Dalam negosiasi, industri plastik dan kimia mengedepankan pendekatan yang menitikberatkan pada solusi pengelolaan limbah dan inovasi teknologi daur ulang daripada pembatasan produksi. Namun, para ahli lingkungan dan negara-negara terdampak menilai pendekatan ini tak cukup, mengingat produksi plastik baru terus meningkat pesat tiap tahun.
Dinamika negosiasi juga dipengaruhi lobi intensif berbagai pihak, dan isu transparansi menjadi perhatian agar kesepakatan yang dihasilkan benar-benar mewakili kepentingan publik serta planet bumi. Koordinasi dan kompromi menjadi kunci dalam merumuskan target pengurangan produksi dan konsumsi plastik, khususnya plastik sekali pakai dan mikroplastik, yang harus terukur dan dapat diimplementasikan secara global.
Skema dukungan finansial untuk negara berkembang diajukan Uni Eropa sebagai insentif agar negara-negara tersebut dapat berkomitmen mengurangi produksi plastik dengan dukungan teknologi bersih. Hal ini mencerminkan upaya agar perjanjian mengandung aspek keadilan lingkungan dan tidak memberatkan negara berkembang yang masih berjuang membangun ekonomi berkelanjutan.
Proses perundingan ini memiliki potensi menetapkan tonggak sejarah dalam pengelolaan polusi plastik global, menyerupai keberhasilan Protokol Montreal yang berhasil mengurangi emisi pengurai ozon. Keberhasilan ini memerlukan kesepakatan politik lintas negara serta implementasi yang konsisten dan berkelanjutan dari seluruh negara anggota PBB.
Jika tercapai, perjanjian ini akan mewajibkan negara-negara mengurangi produksi plastik baru, mengelola limbah plastik dengan lebih baik, dan mengawasi rantai pasok plastik agar berkelanjutan, sekaligus melindungi lingkungan dan kesehatan manusia dari dampak bahan kimia berbahaya. Negara berkembang diharapkan mendapatkan mekanisme dukungan yang adil dan proporsional untuk mencapai tujuan tersebut.
Tantangan terbesar saat ini adalah mencapai konsensus sebab sistem pengambilan keputusan di PBB berdasarkan musyawarah.
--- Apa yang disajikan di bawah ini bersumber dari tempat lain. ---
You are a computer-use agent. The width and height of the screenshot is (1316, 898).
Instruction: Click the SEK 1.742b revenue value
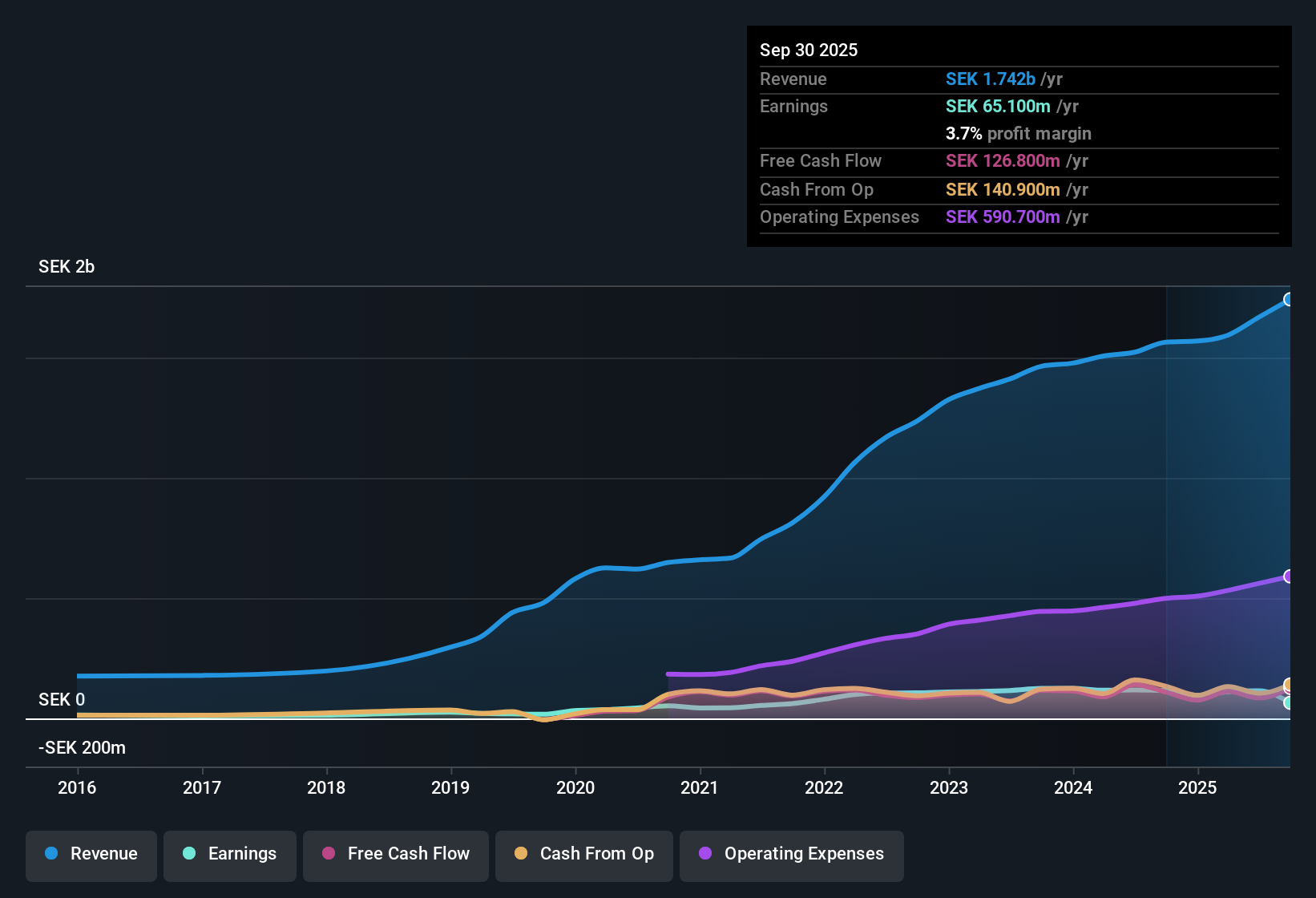(990, 79)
Sejumlah negara kunci menggunakan hak veto untuk menghambat kesepakatan. Kondisi ini menciptakan risiko stagnasi dan memberi ruang bagi para pengamat untuk skeptis terkait kemungkinan tercapainya hasil konkret pada putaran ini.
Perundingan juga didominasi oleh perdebatan tak hanya di ruang resmi, melainkan lobi di luar ruangan yang melibatkan aktor pemerintah, industri, dan masyarakat sipil. Ada desakan agar proses negosiasi transparan dan inklusif agar hasilnya benar-benar mewakili kepentingan umum dan planet, bukan hanya kepentingan sempit pihak tertentu.
Pihak Indonesia lewat Kementerian Lingkungan Hidup menegaskan komitmennya mendorong perjanjian berbasis keadilan lingkungan dan transformasi sistem produksi plastik yang bertanggung jawab dari hulu ke hilir. Indonesia menargetkan pengelolaan sampah plastik 100% pada 2029 dan melihat perjanjian plastik global ini sebagai instrumen strategis mendukung tujuan nasional tersebut.